Jesús Silva Herzog, himself the author of a basic work on the subject, El agrarismo mexicano y la reforma agraria, has written the preface to this volume. Silva Herzog characterizes the distribution of land as the fundamental problem of Mexico. He praises post-Revolutionary Mexican governments for distributing fifty million hectares of land to ejidos, but deplores the fact that there are still nearly two million rural Mexicans without land. He blames this situation upon the continued existence of old latifundios and the creation of new ones and upon the constitutional revision in 1946 which increased the legal size of individual landholdings, to the disadvantage of the ejidos. Silva Herzog concludes, in part, that “the thing to do is to reform Agrarian Reform, to do away at last with the concentration of land in a few hands,” and to substitute collective for individual exploitation of the soil.

Romero Espinosa translates Silva Herzog’s bold plea for collectivization into a proposal to create a secretariat of agrarian organization and affairs, which would, in cooperation with the states, quickly liquidate existing latifundios, including foreign-owned ones. It is worthy of note that the author singles out the Texan, Clint Murchison, as an example of a foreigner in possession of vast cattle ranches on or near the northern frontier in violation of the Constitution of 1917.
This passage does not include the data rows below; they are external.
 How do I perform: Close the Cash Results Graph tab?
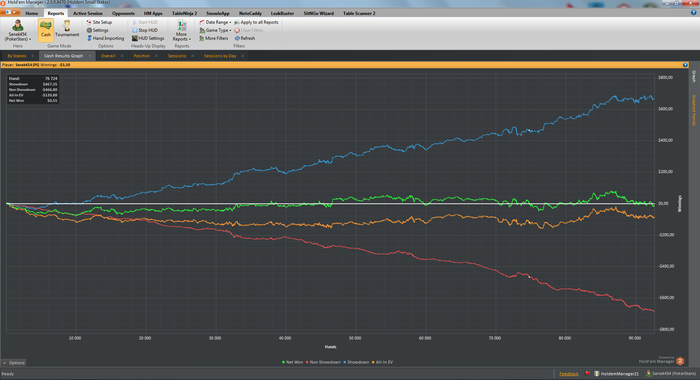coord(89,56)
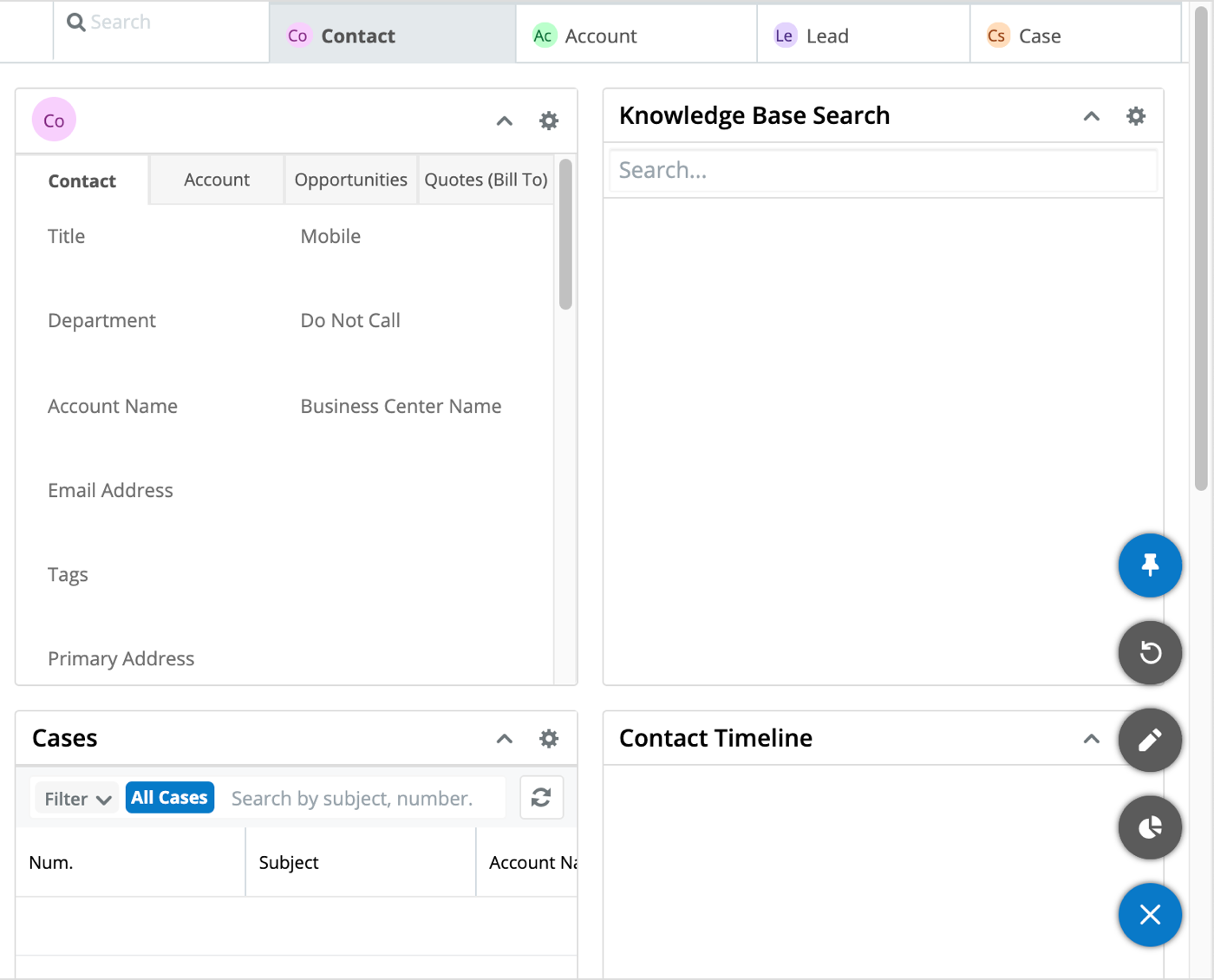Refresh the Cases list
This screenshot has height=980, width=1214.
pyautogui.click(x=541, y=797)
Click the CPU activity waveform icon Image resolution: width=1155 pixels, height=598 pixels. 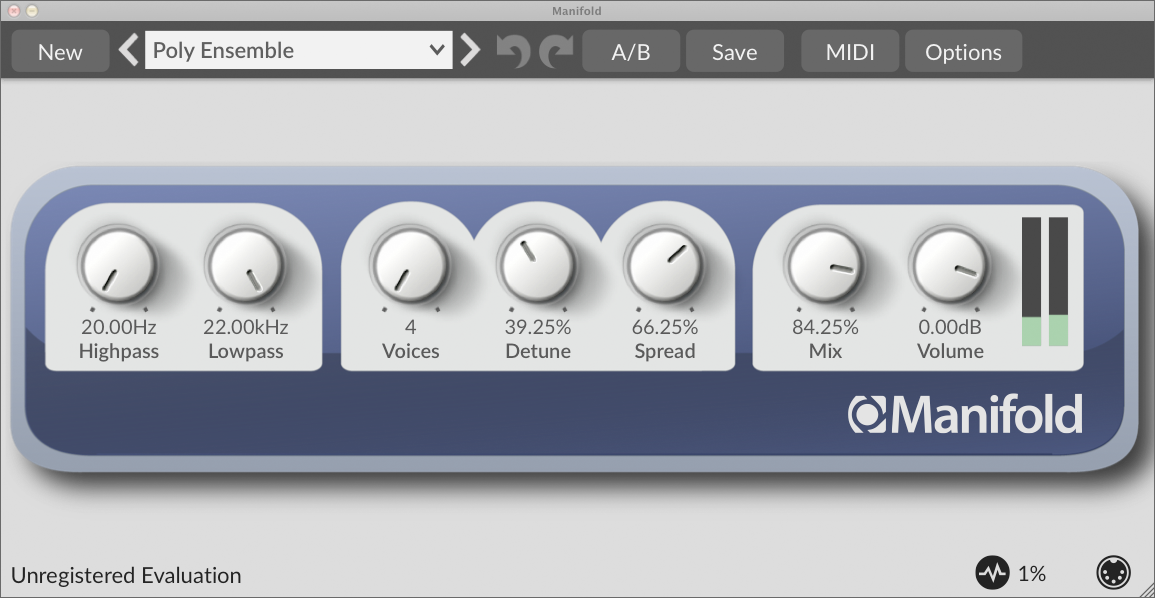(x=992, y=573)
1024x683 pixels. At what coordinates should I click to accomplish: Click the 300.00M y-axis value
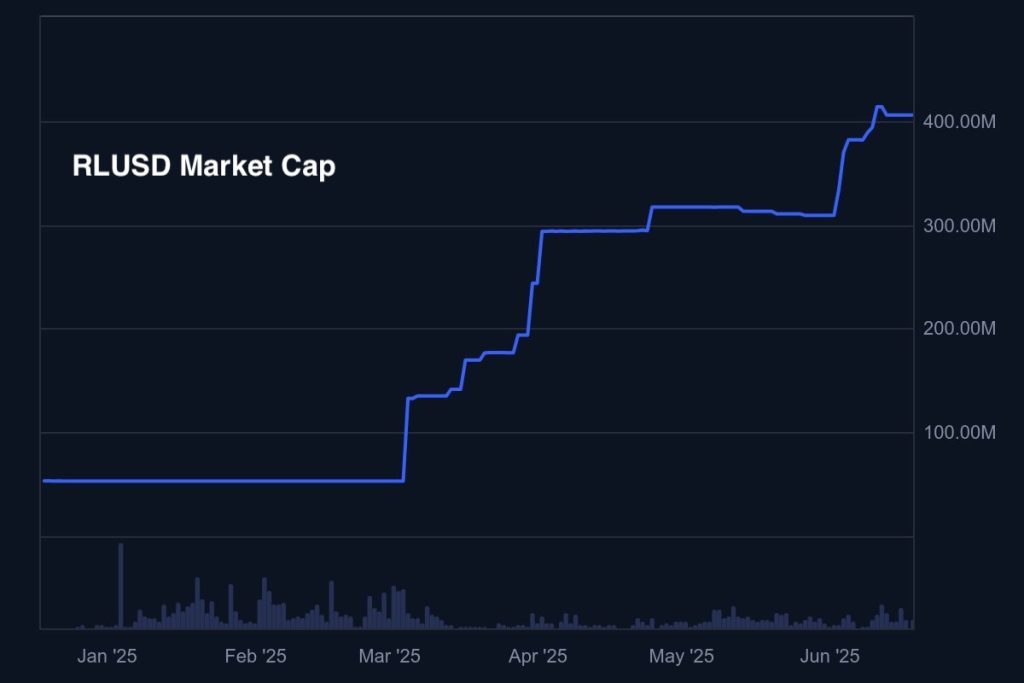[958, 226]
The author also complains that the Banco Nacional de Crédito Ejidal, Mexico’s semi-official agency of rural credit since 1936, has never had enough capital to satisfy the needs of more than thirteen percent of all ejidatarios. Its operations have given an initial impulse to such enterprises as the development of the Laguna region, only to leave them stagnant afterward for lack of additional credit. Romero Espinosa believes that over-centralization and graft account for the bank’s inadequacy, and he urges the substitution of a new, more heavily capitalized bank, one in which the states would play a major role.
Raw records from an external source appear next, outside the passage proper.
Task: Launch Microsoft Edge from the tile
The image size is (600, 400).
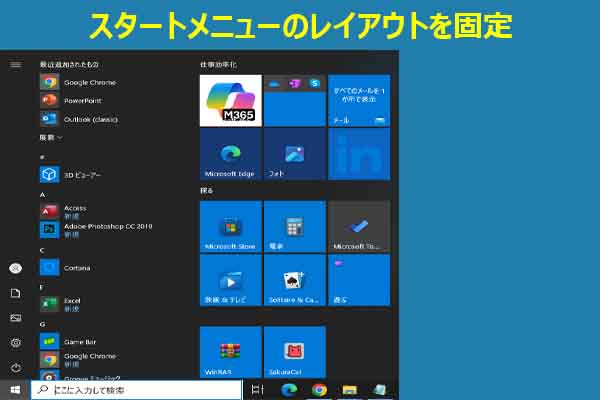Action: pyautogui.click(x=230, y=154)
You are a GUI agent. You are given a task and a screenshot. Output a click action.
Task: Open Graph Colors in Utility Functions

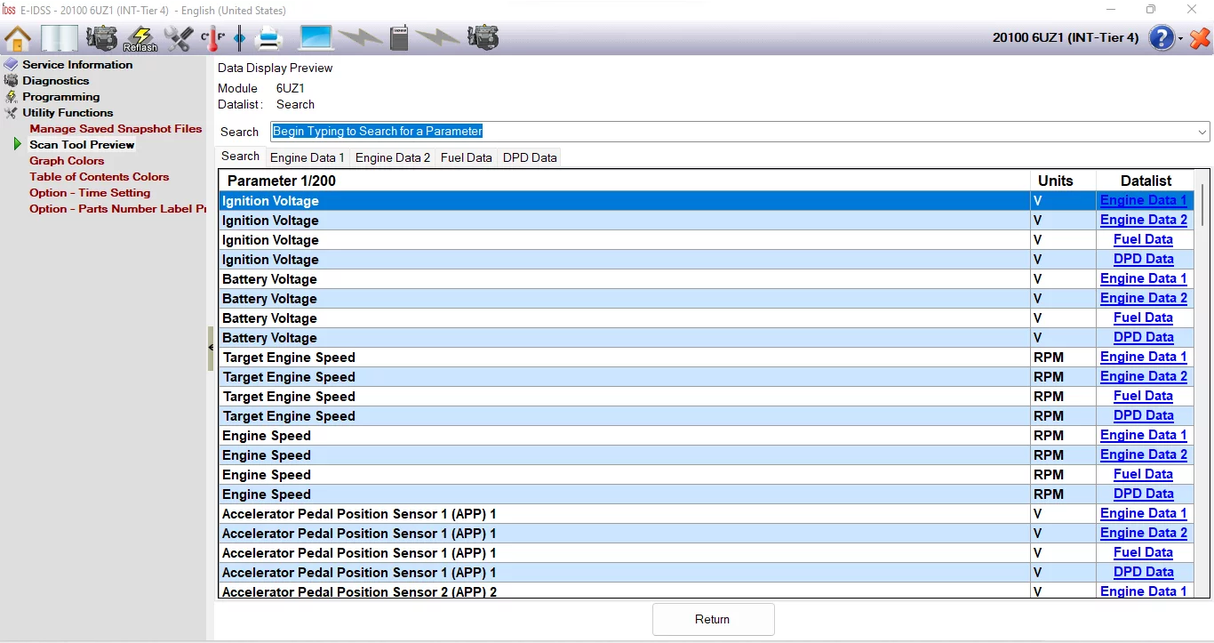[66, 161]
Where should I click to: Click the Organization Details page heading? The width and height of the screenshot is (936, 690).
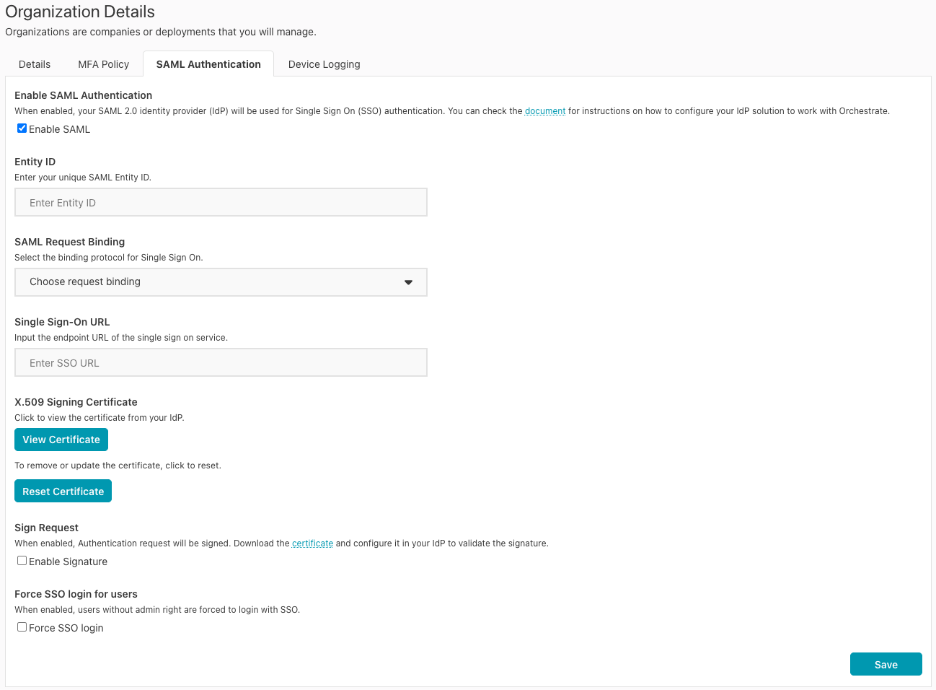80,12
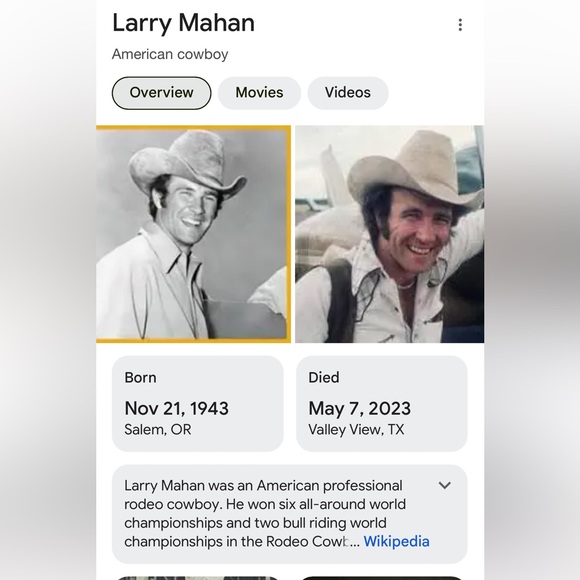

The introduction and first three chapters may be of value as a survey of the ideological and legal history of Mexican agrarianism, particularly since 1910. This section of the book includes portions of Carranza’s law of January 6, 1915 and of Article 27 of the 1917 Constitution, significant legislative milestones of Mexican agrarianism. The author gives most of the credit for these laws to Carranza’s associates or allies rather than to the self-styled “First Chief,” who is thus east in a hackneyed role as the hesitant conservative surrounded by eager champions of social and economic upheaval.
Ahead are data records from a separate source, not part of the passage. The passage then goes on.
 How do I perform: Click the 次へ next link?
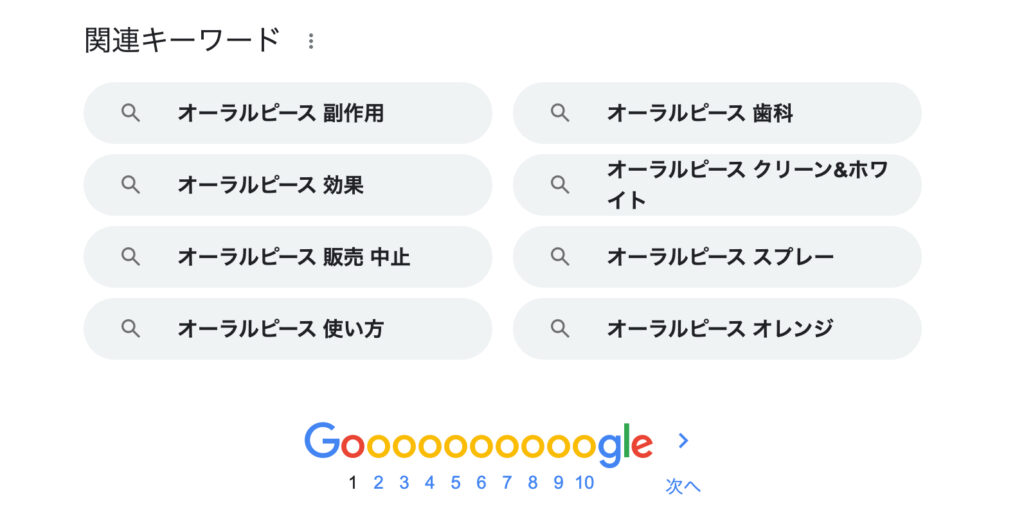point(683,486)
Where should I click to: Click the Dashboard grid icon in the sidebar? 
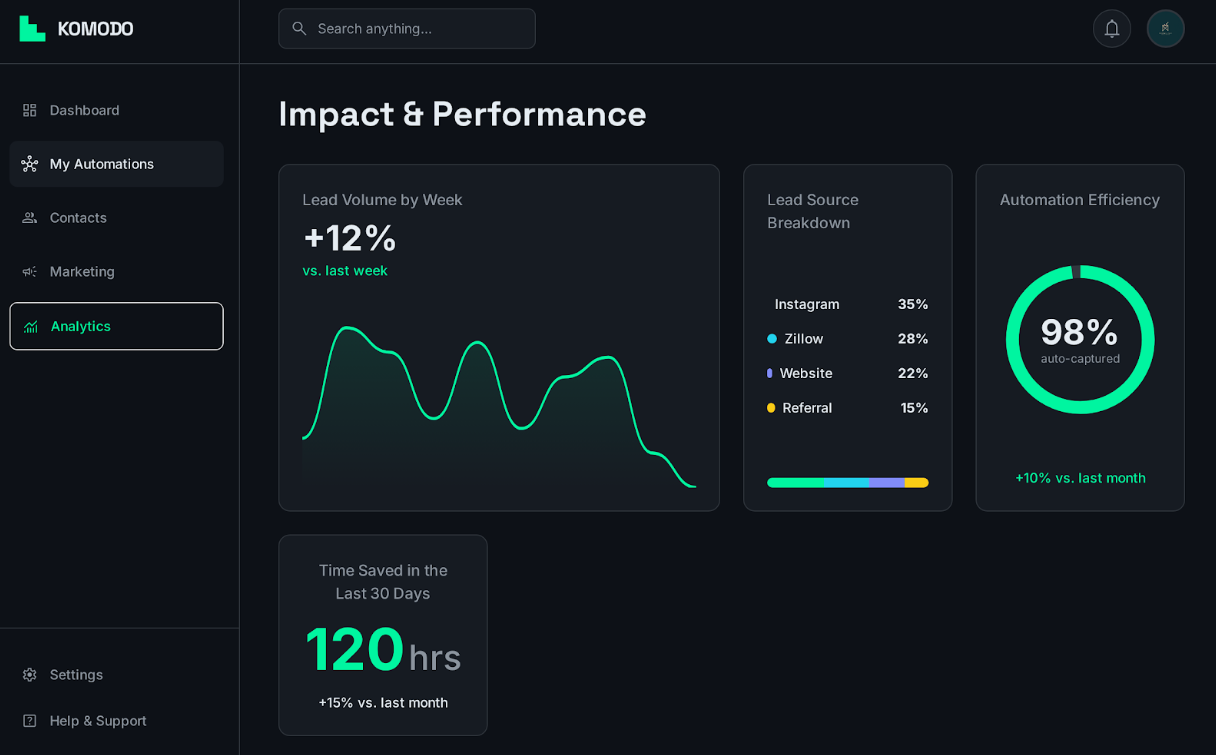tap(30, 110)
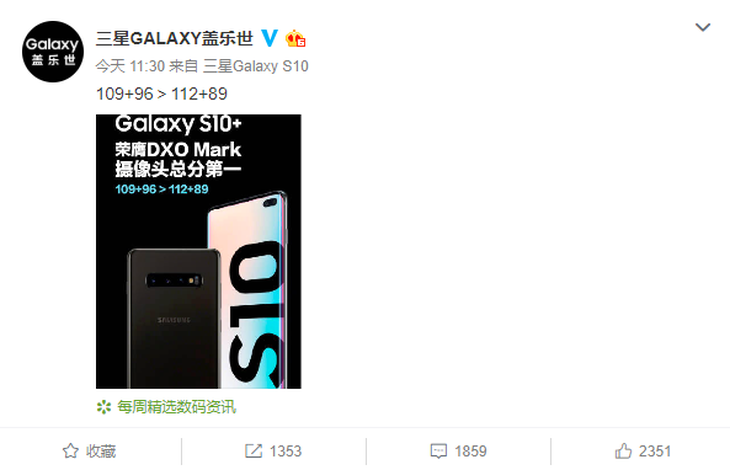Image resolution: width=730 pixels, height=470 pixels.
Task: Open the 三星GALAXY盖乐世 username link
Action: [174, 38]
Romero Espinosa’s bibliography conforms to no apparent principle of organization; the works of scholars such as Eyler Simpson and Nathan Whetten are ignored. It is also puzzling that although the author included a chapter on the Laguna region, he did not see fit to list Clarence Senior’s study of that area. The bibliography is, however, the only major flaw in a work which is refreshing, because its author, unlike many students of the Revolution, prefers not to view the results of that struggle through rose-tinted glasses.